**Things to do:**
a – Using the article on the green world hypothesis, explain in one to three sentences why predators are said to keep the world "green."
b – In the article on the green world hypothesis, what year did Hairston, Smith, and Slobodkin publish their paper laying out the hypothesis?

**Passage shown:**
○ ○ ○ ○ ○

= Green world hypothesis =

Hypothesis that predators are the primary regulators of ecosystems

The green world hypothesis proposes that predators are the primary regulators of ecosystems: they are the reason the world is 'green', by regulating the herbivores that would otherwise consume all the greenery. It is also known as the HSS hypothesis, after Hairston, Smith and Slobodkin, the authors of the seminal paper on the subject.

Although plenty of herbivores exist that would potentially diminish the vegetation of the world, many researchers find themselves asking the question of how biomass and biodiversity are able to be maintained. The natural order to allow for the persistence of all species and ecosystems requires an opposite force acting upon these herbivores. A system of checks and balances is proposed in allowing the flourishing of flora in various ecosystems, as suggested by the green world hypothesis. In addition to plant defense mechanisms, predators assist in the regulation of these herbivore population numbers, limiting the amount of vegetation that is consumed. Several ecosystems are characterized by a trophic cascade system, in which all levels interact and impact the persistence of one another. For example, the herbivores reduce plant populations, but are kept in check by carnivorous consumers that limit population growth beyond what's allotted given resource availability.

The study of trophic cascades is highly important to understanding the green world hypothesis. One way that trophic cascades can impact ecosystems is through the limitation of net primary productivity, which determines energy flow, through various resources. This bottom-up approach results in the abundance of unpalatable plant species due to various environmental conditions. Additionally, energy in a given system can be determined by predators at the highest trophic level, or the carnivores that consume other carnivores. This top-down approach is characterized by high consumer densities, and in many cases, weedy plant systems, without strong initial defense mechanisms in place. These processes of the maintenance of trophic cascades often operate simultaneously. A general consensus is that trophic cascades tend to have a larger effect in aquatic ecosystems compared to terrestrial. However, overregulation in any of these communities has the potential to result in the degradation of the trophic cascade within the system, preventing growth across many species of all levels.

== History ==
The green world hypothesis was likely first proposed in a 1957 course by Frederick Edward Smith at the University of Michigan.

In 1960, Nelson Hairston, Smith, and Lawrence Slobodkin published a paper laying out the green world hypothesis. The name HSS derives from the first letters of each of their surnames.

Robert T. Paine did experiments in 1966 with Pisaster ochraceus which illustrated their role as a keystone species in regulating Mytilus californianus. In this study, Paine observed that biodiversity and ecosystem persistence in intertidal zones were highly dependent upon sea star presence (Ceci, 2020). Although this is recognized as a keystone species, Paine’s research allowed for this discovery to be made, noticing that mussels, anemones, alga, among other species reduced quantities following the decrease in sea star numbers (Ceci, 2020). This is a strong example of the importance of the maintenance of the trophic cascade and suggests that top-down control is the primary regulatory factor in this system.

James Estes and John Palmisano did similar experiments with otters, sea urchins, and kelp, where otter presence increased kelp presence in a trophic cascade. As discussed in this study, sea otters, natural consumers of sea urchins, have allowed for the flourishing of kelp forests. Without the assistance and presence of these otterns, sea urchin biomass would be allowed to increase, which would likely pose a significant threat to the ecosystem. The absence of sea otters in the ecosystem results in the near elimination of kelp forests, forming an ecological concept known as urchin barrens (Siliman and Angelini, 2012).

John Terborgh examined Venezuelan valleys with and without predators in 2006, demonstrating the green world hypothesis on land.

== Criticism ==
The plant self-defense hypothesis proposes that plants are not entirely consumed by herbivores primarily because of their adaptations against it (thorns, toxicity, cellulose, etc.).

○ ○ ○ ○ ○

Pixel coordinate grounding data
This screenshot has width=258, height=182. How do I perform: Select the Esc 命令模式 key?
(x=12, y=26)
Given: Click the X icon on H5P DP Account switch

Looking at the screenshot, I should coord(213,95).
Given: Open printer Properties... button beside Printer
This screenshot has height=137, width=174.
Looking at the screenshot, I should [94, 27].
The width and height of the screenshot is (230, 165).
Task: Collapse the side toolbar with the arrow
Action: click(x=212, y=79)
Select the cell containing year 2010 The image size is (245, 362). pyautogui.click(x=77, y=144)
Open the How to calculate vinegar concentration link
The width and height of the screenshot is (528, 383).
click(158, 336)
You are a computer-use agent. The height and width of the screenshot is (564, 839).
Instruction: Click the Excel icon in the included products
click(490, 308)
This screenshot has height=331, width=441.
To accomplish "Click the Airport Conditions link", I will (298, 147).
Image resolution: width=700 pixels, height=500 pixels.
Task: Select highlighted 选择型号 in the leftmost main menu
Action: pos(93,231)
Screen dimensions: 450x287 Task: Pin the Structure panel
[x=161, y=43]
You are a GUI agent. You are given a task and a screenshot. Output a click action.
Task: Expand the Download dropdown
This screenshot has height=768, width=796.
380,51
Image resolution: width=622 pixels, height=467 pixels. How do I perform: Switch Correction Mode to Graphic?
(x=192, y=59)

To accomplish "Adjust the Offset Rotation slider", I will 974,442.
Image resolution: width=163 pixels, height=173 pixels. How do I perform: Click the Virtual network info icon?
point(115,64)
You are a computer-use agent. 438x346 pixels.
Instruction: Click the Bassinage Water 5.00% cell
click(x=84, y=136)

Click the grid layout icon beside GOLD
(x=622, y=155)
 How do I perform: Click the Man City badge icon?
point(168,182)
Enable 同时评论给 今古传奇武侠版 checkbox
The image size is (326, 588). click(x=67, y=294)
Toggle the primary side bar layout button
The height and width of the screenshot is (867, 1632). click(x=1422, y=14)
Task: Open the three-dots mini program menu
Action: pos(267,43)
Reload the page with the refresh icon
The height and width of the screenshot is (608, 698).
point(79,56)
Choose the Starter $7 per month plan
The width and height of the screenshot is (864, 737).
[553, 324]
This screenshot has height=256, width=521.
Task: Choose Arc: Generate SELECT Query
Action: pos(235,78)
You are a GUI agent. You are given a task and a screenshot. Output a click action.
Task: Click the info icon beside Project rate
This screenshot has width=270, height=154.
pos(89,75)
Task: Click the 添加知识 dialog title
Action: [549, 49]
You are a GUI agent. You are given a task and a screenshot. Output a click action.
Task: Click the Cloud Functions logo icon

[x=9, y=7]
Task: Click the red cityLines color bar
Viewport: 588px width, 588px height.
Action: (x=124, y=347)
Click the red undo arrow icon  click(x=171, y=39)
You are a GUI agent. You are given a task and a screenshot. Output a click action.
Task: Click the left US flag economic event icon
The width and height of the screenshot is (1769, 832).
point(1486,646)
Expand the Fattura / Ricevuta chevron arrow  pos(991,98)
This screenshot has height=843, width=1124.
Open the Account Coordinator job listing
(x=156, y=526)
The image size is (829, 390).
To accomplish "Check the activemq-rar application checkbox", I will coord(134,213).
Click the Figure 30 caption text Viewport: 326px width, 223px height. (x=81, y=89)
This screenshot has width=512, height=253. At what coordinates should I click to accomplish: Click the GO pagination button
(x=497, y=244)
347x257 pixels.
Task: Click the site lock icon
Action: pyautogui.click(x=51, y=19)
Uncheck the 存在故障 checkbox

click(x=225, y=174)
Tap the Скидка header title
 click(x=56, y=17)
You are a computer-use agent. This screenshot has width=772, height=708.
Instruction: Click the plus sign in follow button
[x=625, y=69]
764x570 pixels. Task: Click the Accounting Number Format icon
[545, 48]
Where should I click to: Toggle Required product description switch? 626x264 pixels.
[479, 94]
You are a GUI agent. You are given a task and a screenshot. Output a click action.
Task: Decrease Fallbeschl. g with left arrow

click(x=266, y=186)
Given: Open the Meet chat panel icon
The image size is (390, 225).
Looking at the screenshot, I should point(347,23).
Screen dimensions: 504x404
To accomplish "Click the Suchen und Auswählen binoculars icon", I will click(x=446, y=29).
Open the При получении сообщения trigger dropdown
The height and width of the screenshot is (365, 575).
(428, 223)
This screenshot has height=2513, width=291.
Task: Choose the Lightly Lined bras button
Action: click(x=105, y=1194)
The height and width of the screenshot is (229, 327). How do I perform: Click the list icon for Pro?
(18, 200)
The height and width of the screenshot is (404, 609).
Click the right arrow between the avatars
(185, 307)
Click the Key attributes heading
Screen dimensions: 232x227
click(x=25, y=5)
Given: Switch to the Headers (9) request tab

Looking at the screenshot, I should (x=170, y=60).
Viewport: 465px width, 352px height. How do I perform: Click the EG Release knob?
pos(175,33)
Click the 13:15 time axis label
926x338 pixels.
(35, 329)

○ ○ ○ ○ ○

**Solutions in order:**
a – Predators regulate the herbivores that would otherwise consume all the greenery. Along with plant defense mechanisms, they limit herbivore population numbers and so limit the amount of vegetation that is consumed.

b – 1960